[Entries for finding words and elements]
--- BEGIN ---

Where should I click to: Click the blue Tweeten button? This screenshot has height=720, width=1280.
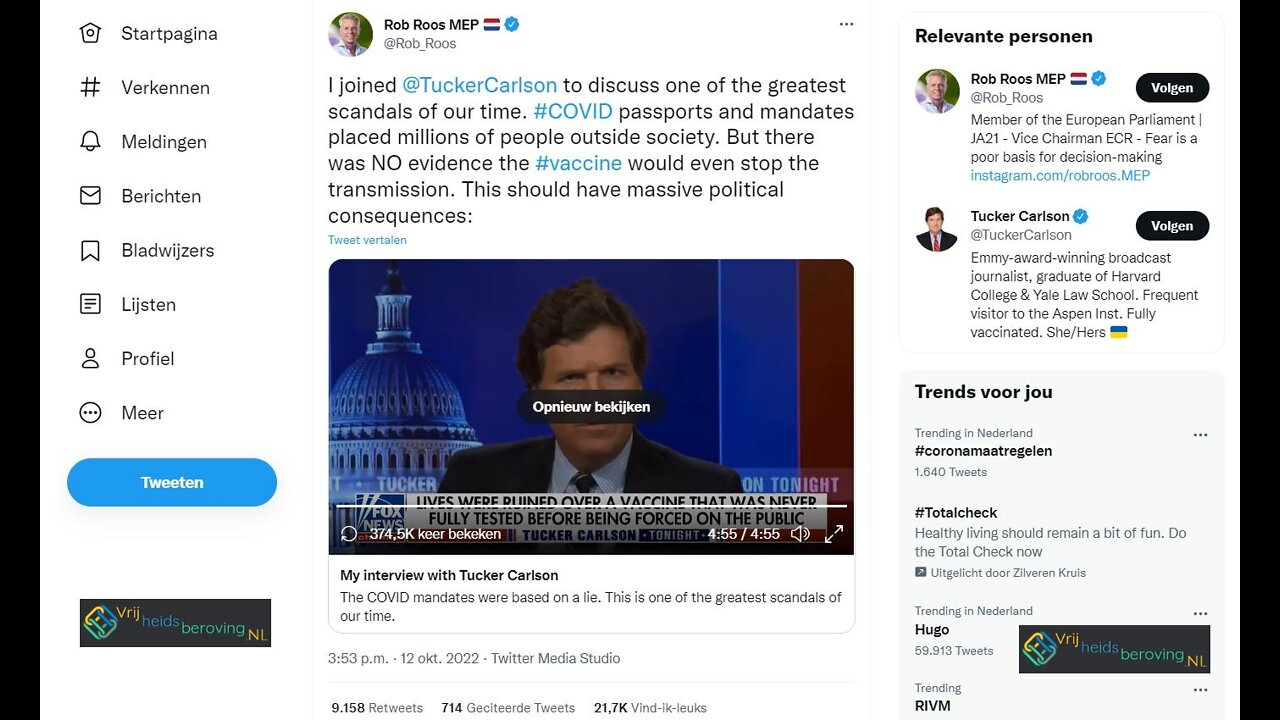pyautogui.click(x=172, y=482)
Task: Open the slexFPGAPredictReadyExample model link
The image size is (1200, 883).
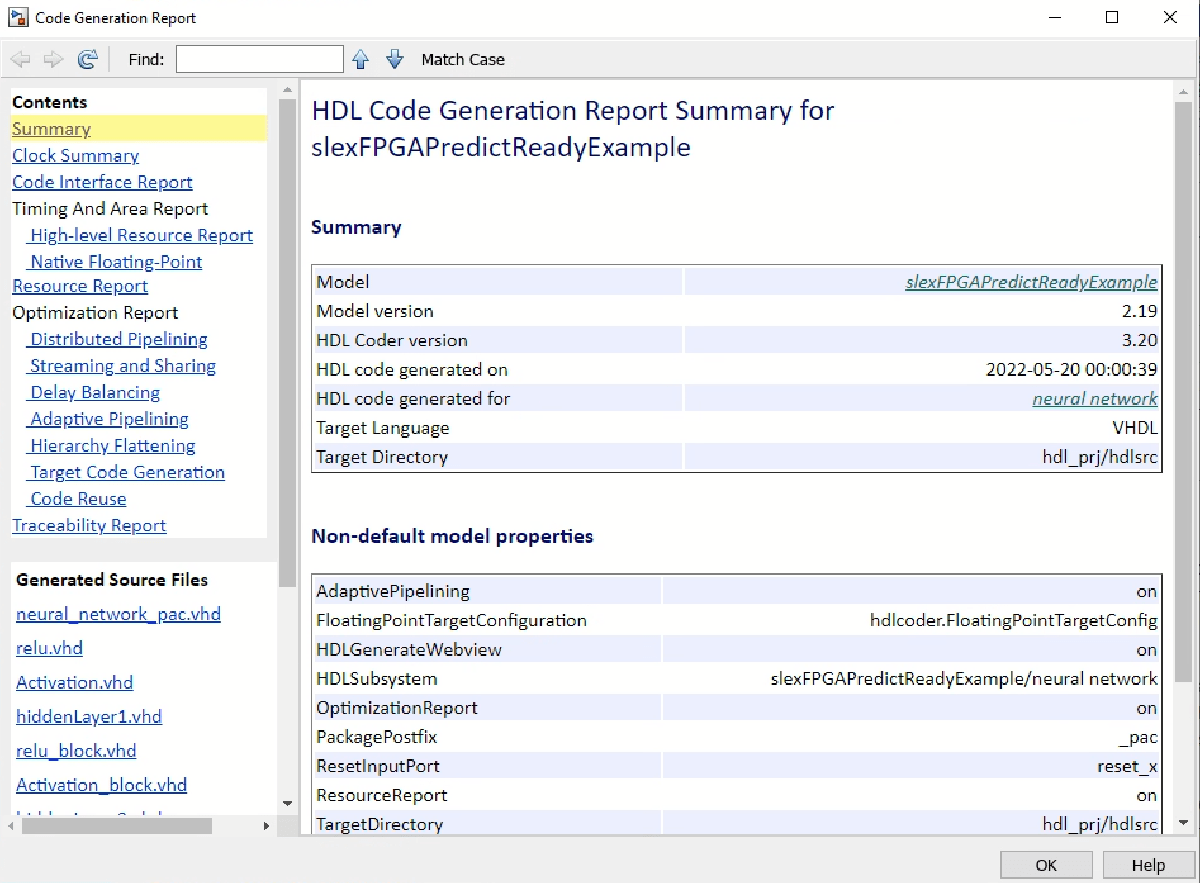Action: pyautogui.click(x=1031, y=282)
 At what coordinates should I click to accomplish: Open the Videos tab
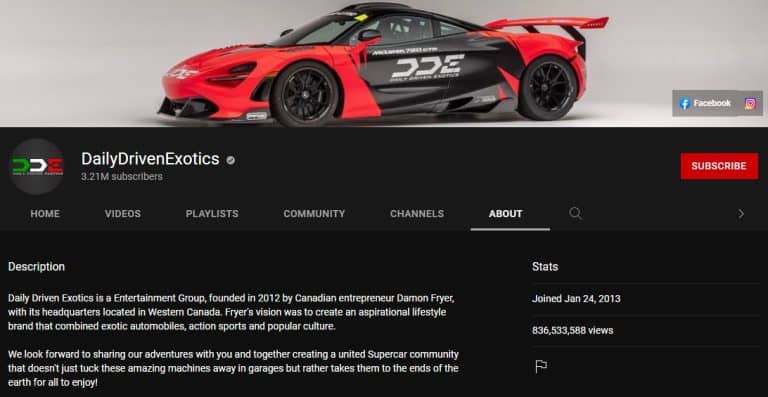click(122, 213)
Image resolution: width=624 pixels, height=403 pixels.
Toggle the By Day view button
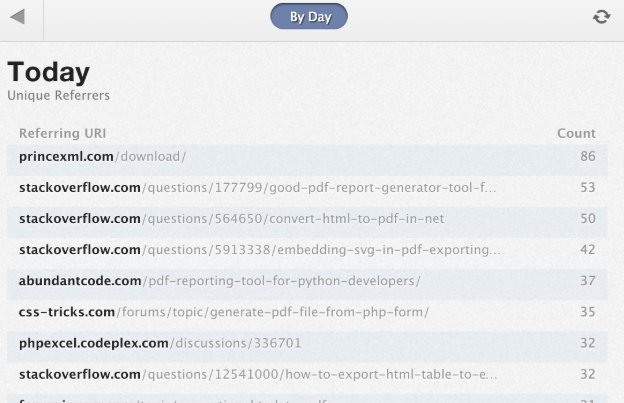(309, 17)
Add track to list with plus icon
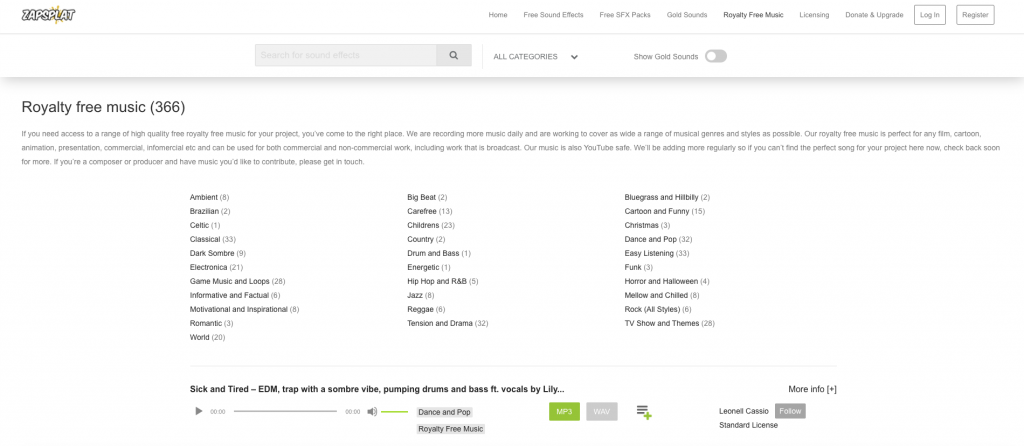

--- END ---

◆ WHAT THE TASK ASKS ◆
Reproduce every line of the data above word for word, leaving out the pictures.

◆ SOLUTION FOR THIS TASK ◆
Where should I click to: Click the blue Tweeten button? This screenshot has height=720, width=1280.
pyautogui.click(x=172, y=482)
Task: Open the slexFPGAPredictReadyExample model link
The image size is (1200, 883).
Action: pyautogui.click(x=1031, y=282)
 At what coordinates should I click to accomplish: Open the Videos tab
click(122, 213)
Image resolution: width=624 pixels, height=403 pixels.
Toggle the By Day view button
(309, 17)
Add track to list with plus icon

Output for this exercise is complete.